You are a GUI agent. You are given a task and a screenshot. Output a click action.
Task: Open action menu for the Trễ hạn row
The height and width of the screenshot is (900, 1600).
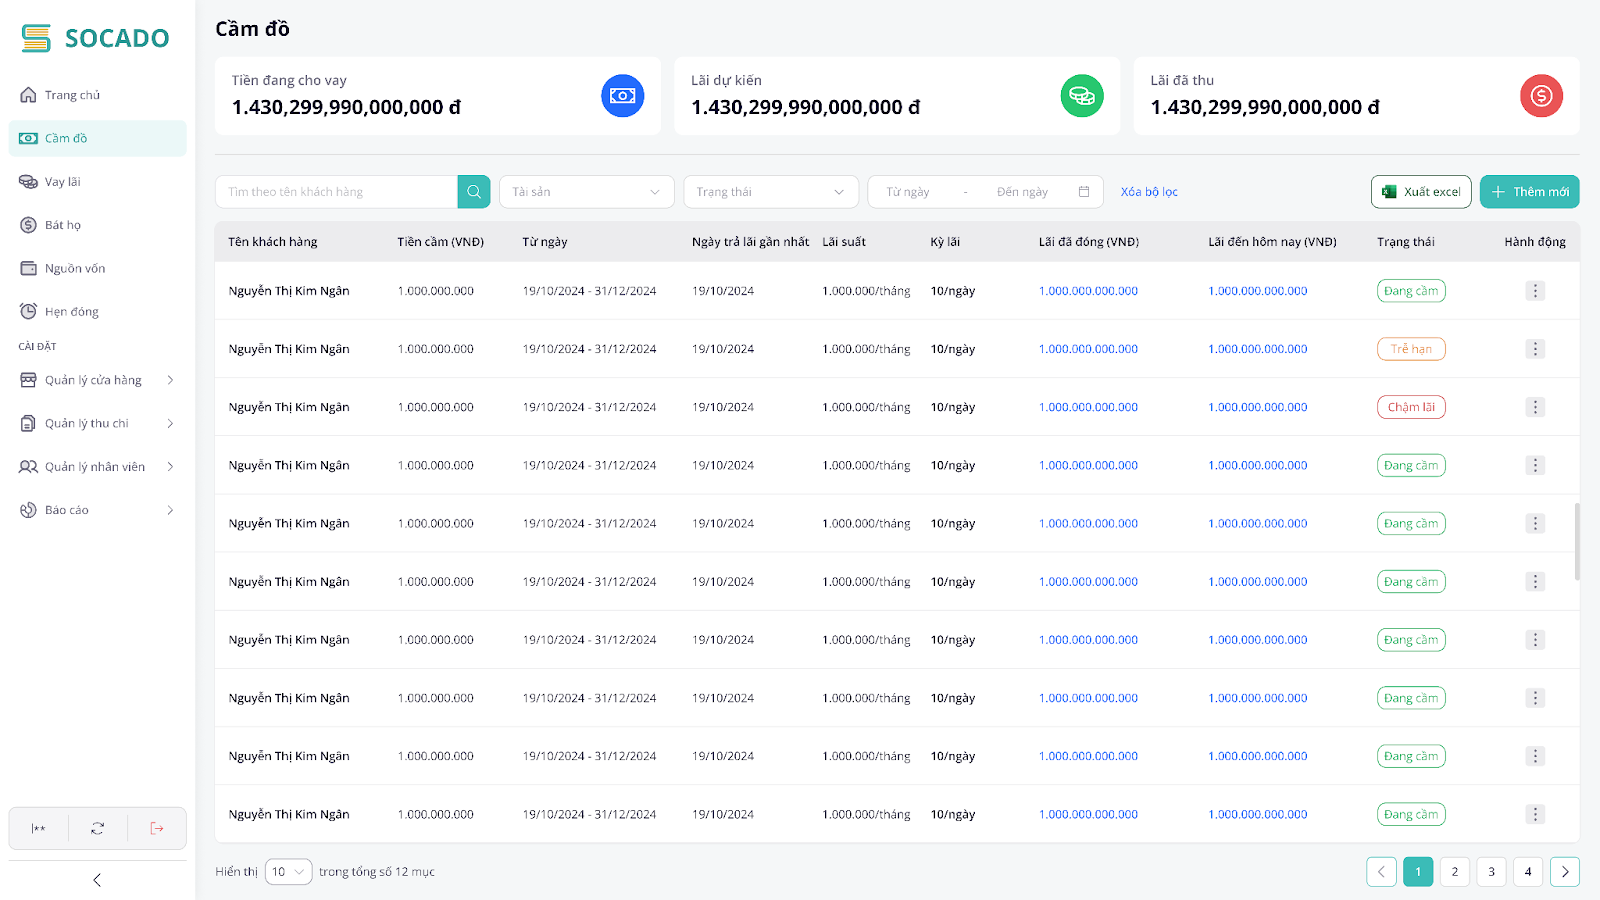[x=1535, y=349]
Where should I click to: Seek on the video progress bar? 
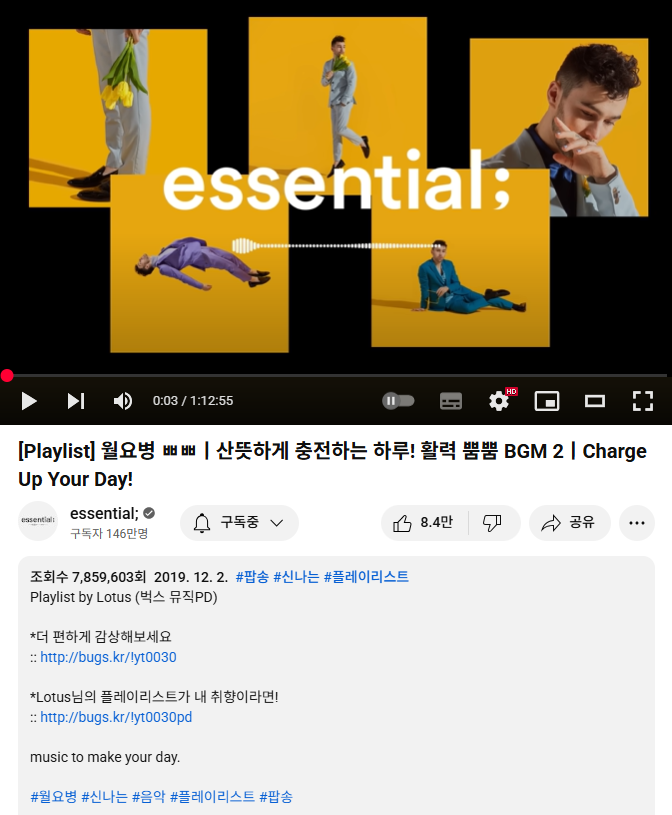tap(336, 375)
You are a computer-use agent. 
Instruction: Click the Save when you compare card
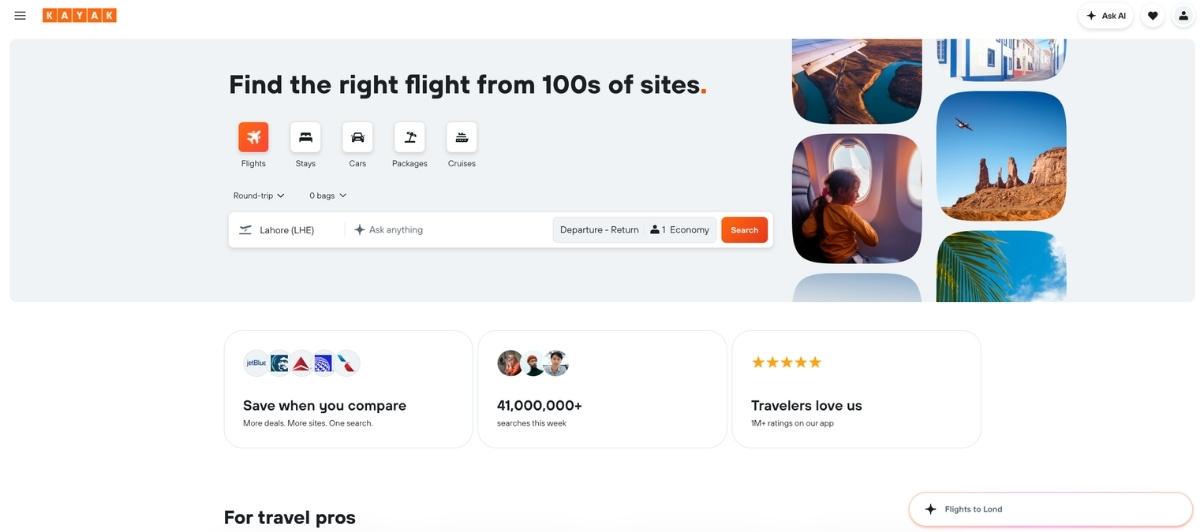[x=348, y=389]
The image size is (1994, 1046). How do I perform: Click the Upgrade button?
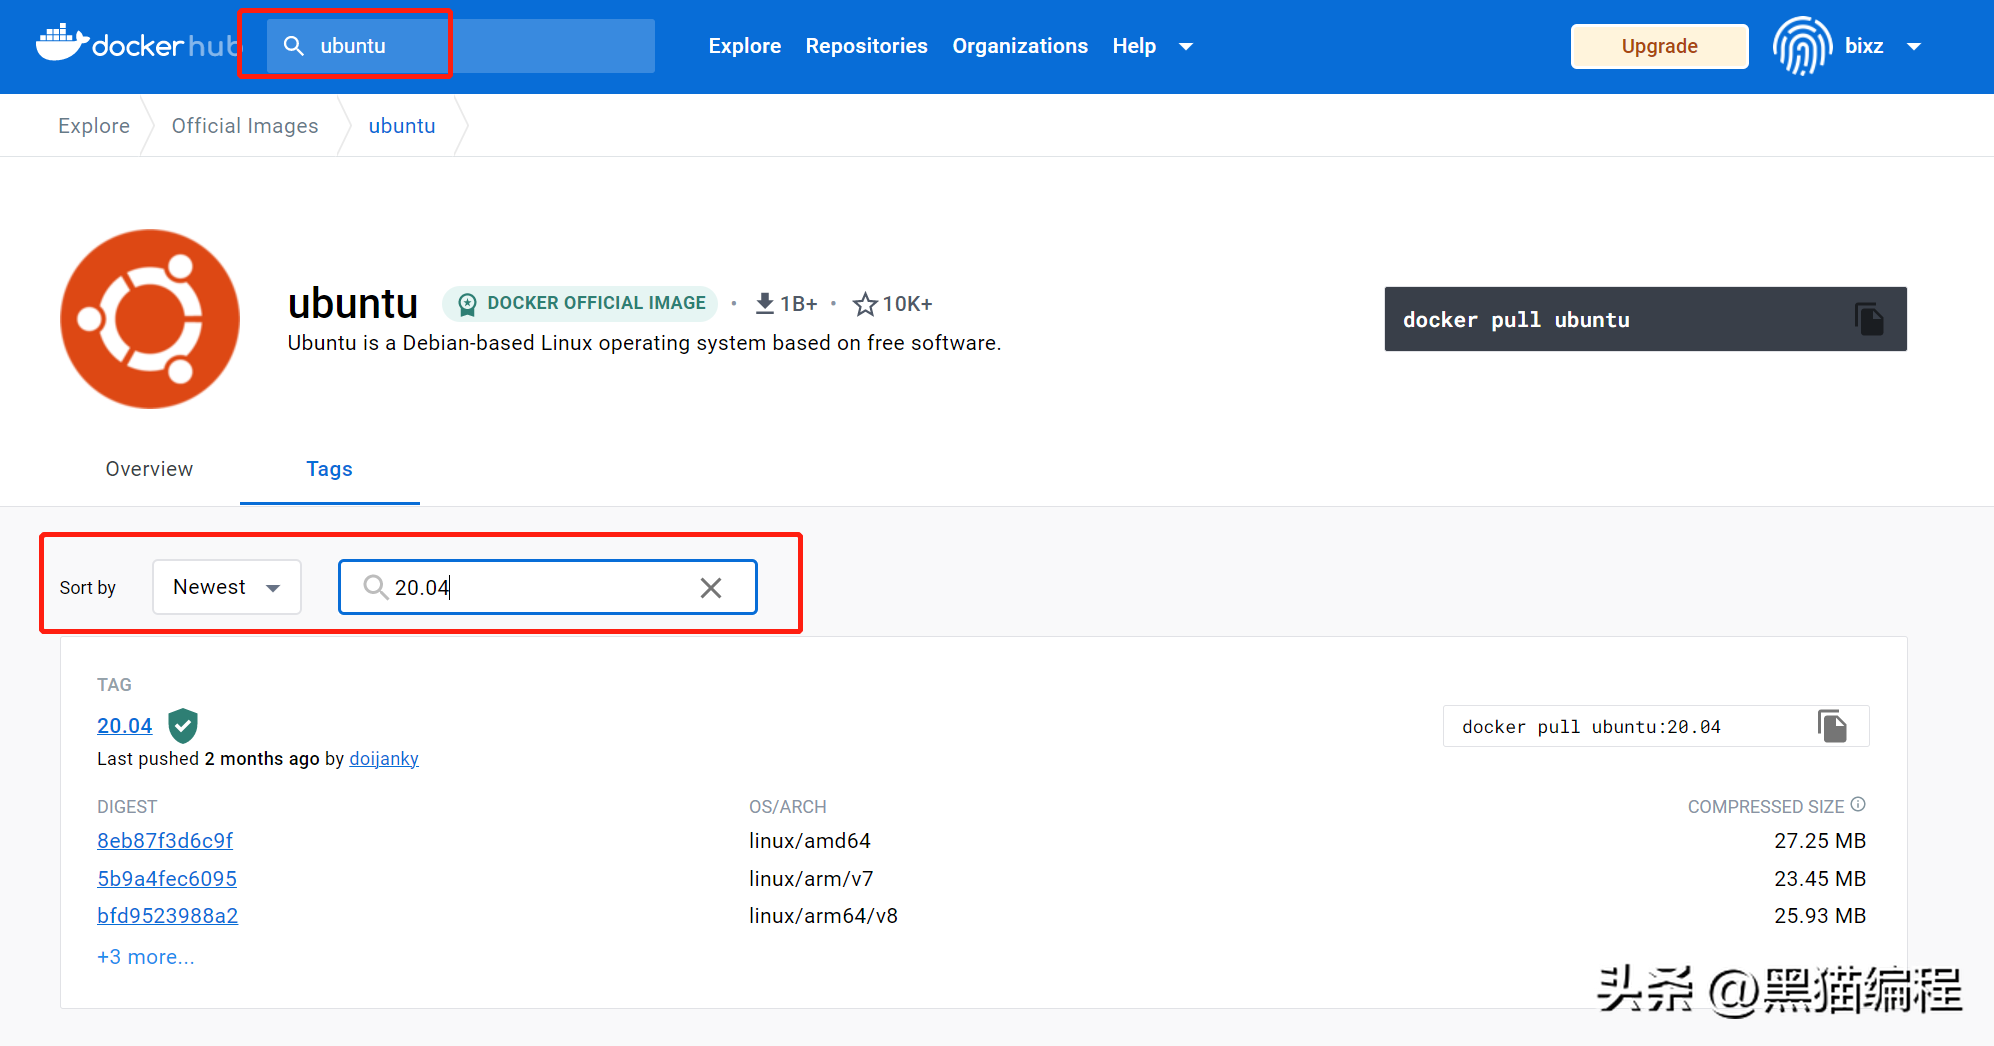(x=1659, y=46)
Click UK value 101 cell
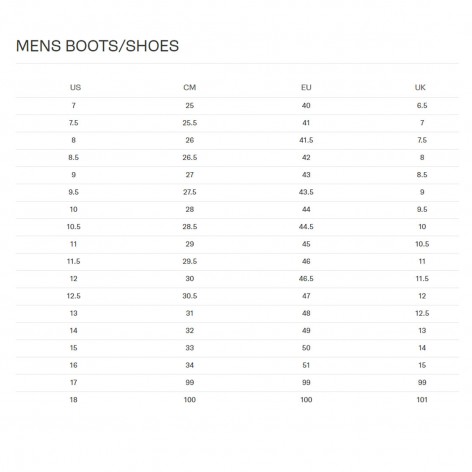This screenshot has width=472, height=472. coord(422,400)
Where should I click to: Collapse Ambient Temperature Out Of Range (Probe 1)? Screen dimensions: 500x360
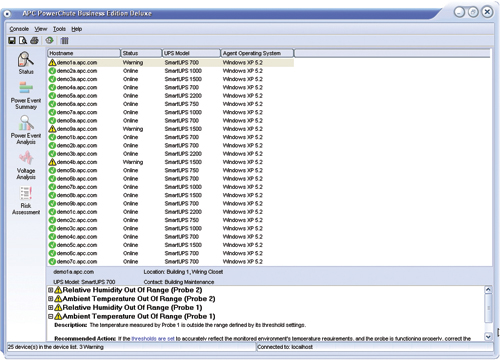pos(50,316)
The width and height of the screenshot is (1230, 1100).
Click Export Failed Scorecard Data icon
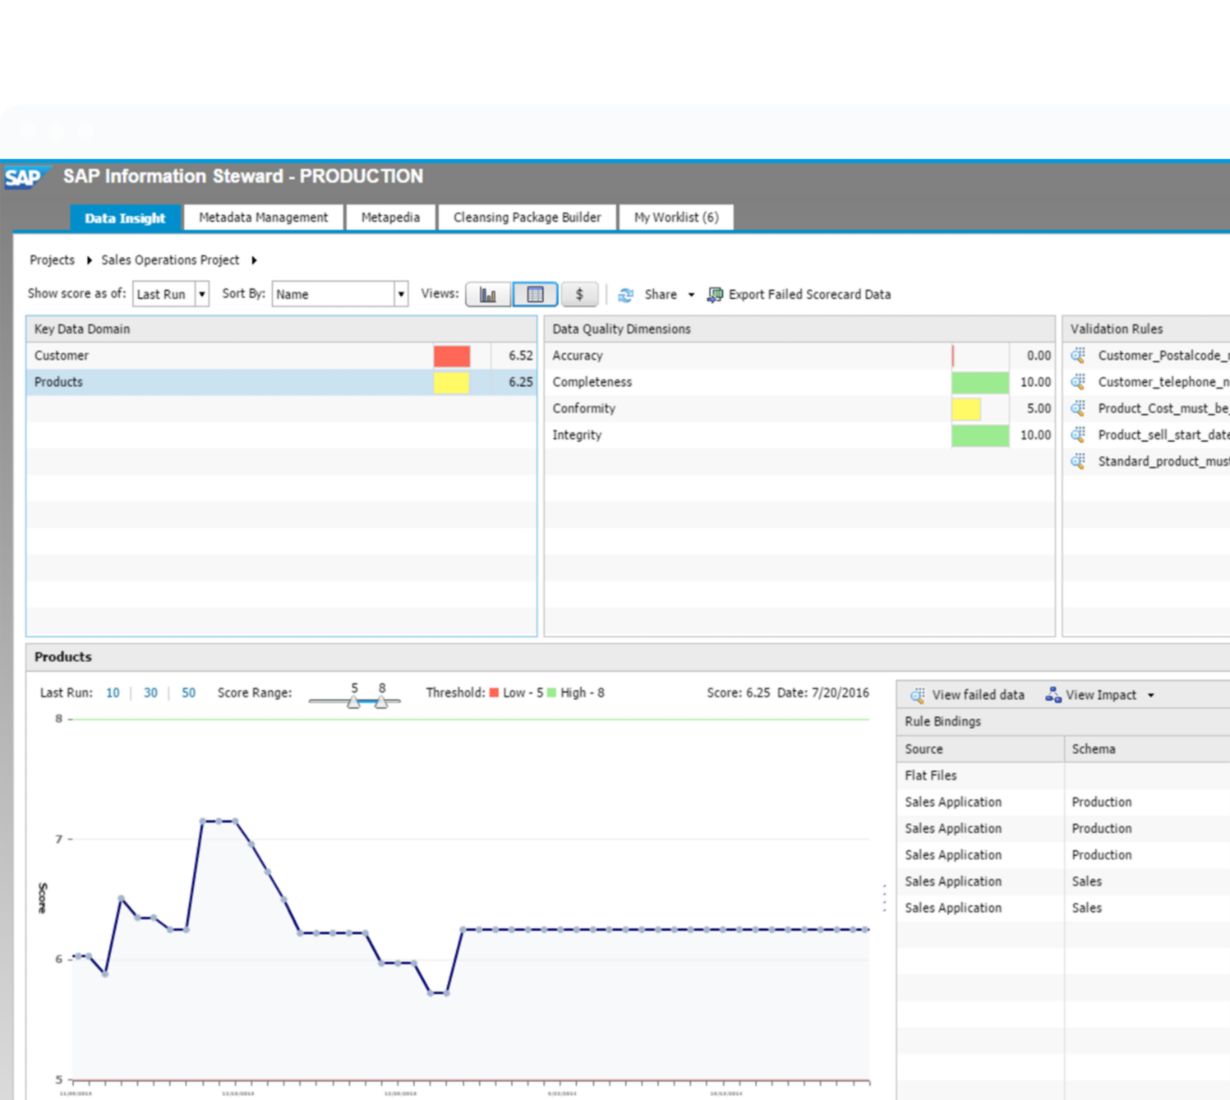(x=715, y=295)
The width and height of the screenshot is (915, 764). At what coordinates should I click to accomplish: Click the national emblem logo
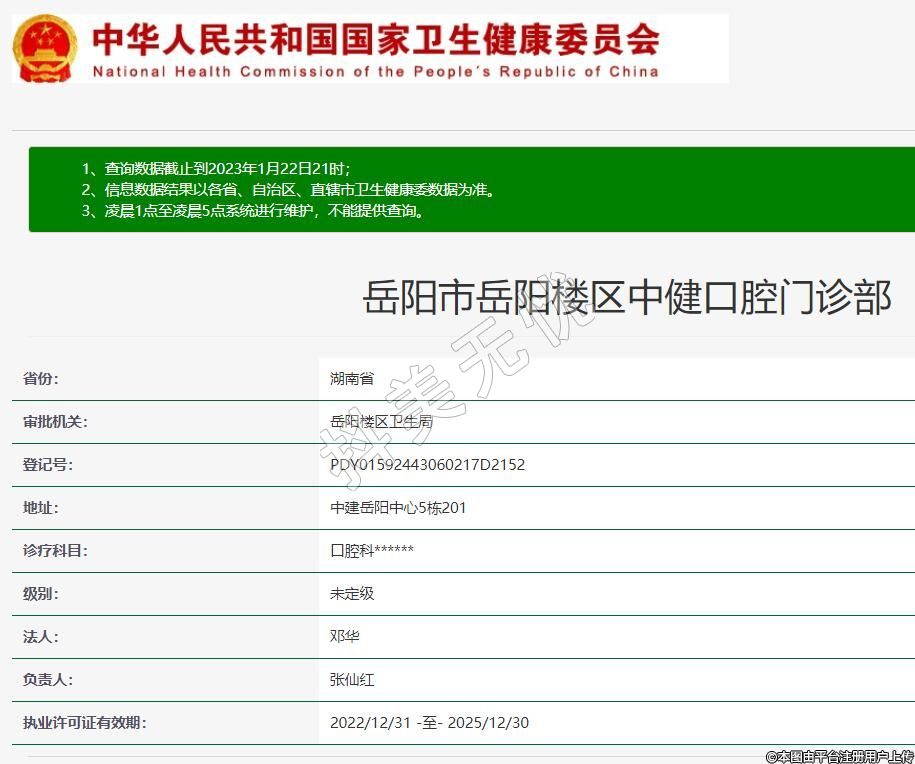[x=46, y=48]
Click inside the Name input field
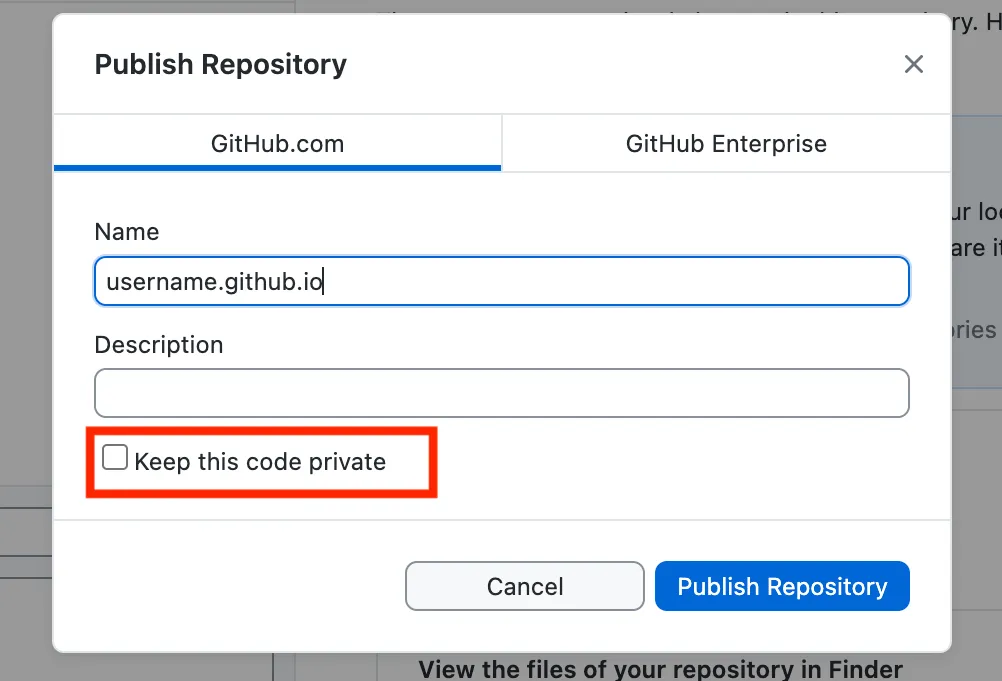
====
» **REQUIREMENT**: Scan the material and collect every line that contains "action".

» **OUTPUT OF THE EXERCISE**:
You are a GUI agent. You are given a task and a screenshot. Output a click action.
Task: Open action menu for the Trễ hạn row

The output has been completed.